### Supplied entries
------------------------------------------------
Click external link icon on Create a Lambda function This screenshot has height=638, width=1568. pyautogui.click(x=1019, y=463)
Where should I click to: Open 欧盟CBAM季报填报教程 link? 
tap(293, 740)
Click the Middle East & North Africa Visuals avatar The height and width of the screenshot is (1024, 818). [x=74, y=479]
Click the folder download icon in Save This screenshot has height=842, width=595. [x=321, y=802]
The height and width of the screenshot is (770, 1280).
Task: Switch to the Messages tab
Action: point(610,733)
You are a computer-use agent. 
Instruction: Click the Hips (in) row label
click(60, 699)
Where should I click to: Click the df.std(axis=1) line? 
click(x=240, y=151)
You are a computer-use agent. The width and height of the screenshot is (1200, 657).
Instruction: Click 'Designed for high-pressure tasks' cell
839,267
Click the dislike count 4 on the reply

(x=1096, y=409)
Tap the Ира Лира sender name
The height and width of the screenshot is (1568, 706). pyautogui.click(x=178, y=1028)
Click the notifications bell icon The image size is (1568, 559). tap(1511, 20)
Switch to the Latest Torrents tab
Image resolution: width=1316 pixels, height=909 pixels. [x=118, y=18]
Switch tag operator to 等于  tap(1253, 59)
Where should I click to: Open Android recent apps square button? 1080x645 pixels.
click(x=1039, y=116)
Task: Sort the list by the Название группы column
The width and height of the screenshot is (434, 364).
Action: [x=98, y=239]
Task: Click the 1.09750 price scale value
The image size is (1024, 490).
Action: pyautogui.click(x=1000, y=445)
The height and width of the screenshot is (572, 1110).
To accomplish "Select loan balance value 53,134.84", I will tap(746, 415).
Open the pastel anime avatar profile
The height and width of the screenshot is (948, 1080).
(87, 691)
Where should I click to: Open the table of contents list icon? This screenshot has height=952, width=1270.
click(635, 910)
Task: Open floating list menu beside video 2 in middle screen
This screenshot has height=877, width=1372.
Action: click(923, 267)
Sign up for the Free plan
------------------------------------------------
### Brief
Convert all of the items above into a numbered list, leaving out any blank lines.

### Solution for this problem
1. Click external link icon on Create a Lambda function This screenshot has height=638, width=1568. pyautogui.click(x=1019, y=463)
2. Where should I click to: Open 欧盟CBAM季报填报教程 link? 
3. tap(293, 740)
4. Click the Middle East & North Africa Visuals avatar The height and width of the screenshot is (1024, 818). [x=74, y=479]
5. Click the folder download icon in Save This screenshot has height=842, width=595. [x=321, y=802]
6. The height and width of the screenshot is (770, 1280).
7. Task: Switch to the Messages tab
8. Action: point(610,733)
9. You are a computer-use agent. 
10. Instruction: Click the Hips (in) row label
11. click(60, 699)
12. Where should I click to: Click the df.std(axis=1) line? 
13. click(x=240, y=151)
14. You are a computer-use agent. The width and height of the screenshot is (1200, 657).
15. Instruction: Click 'Designed for high-pressure tasks' cell
16. 839,267
17. Click the dislike count 4 on the reply
18. (x=1096, y=409)
19. Tap the Ира Лира sender name
20. The height and width of the screenshot is (1568, 706). pyautogui.click(x=178, y=1028)
21. Click the notifications bell icon The image size is (1568, 559). tap(1511, 20)
22. Switch to the Latest Torrents tab
23. Image resolution: width=1316 pixels, height=909 pixels. [x=118, y=18]
24. Switch tag operator to 等于  tap(1253, 59)
25. Where should I click to: Open Android recent apps square button? 1080x645 pixels.
26. click(x=1039, y=116)
27. Task: Sort the list by the Название группы column
28. The width and height of the screenshot is (434, 364).
29. Action: [x=98, y=239]
30. Task: Click the 1.09750 price scale value
31. The image size is (1024, 490).
32. Action: pyautogui.click(x=1000, y=445)
33. The height and width of the screenshot is (572, 1110).
34. To accomplish "Select loan balance value 53,134.84", I will tap(746, 415).
35. Open the pastel anime avatar profile
36. The height and width of the screenshot is (948, 1080).
37. (87, 691)
38. Where should I click to: Open the table of contents list icon? This screenshot has height=952, width=1270.
39. click(635, 910)
40. Task: Open floating list menu beside video 2 in middle screen
41. This screenshot has height=877, width=1372.
42. Action: click(923, 267)
43. Sign up for the Free plan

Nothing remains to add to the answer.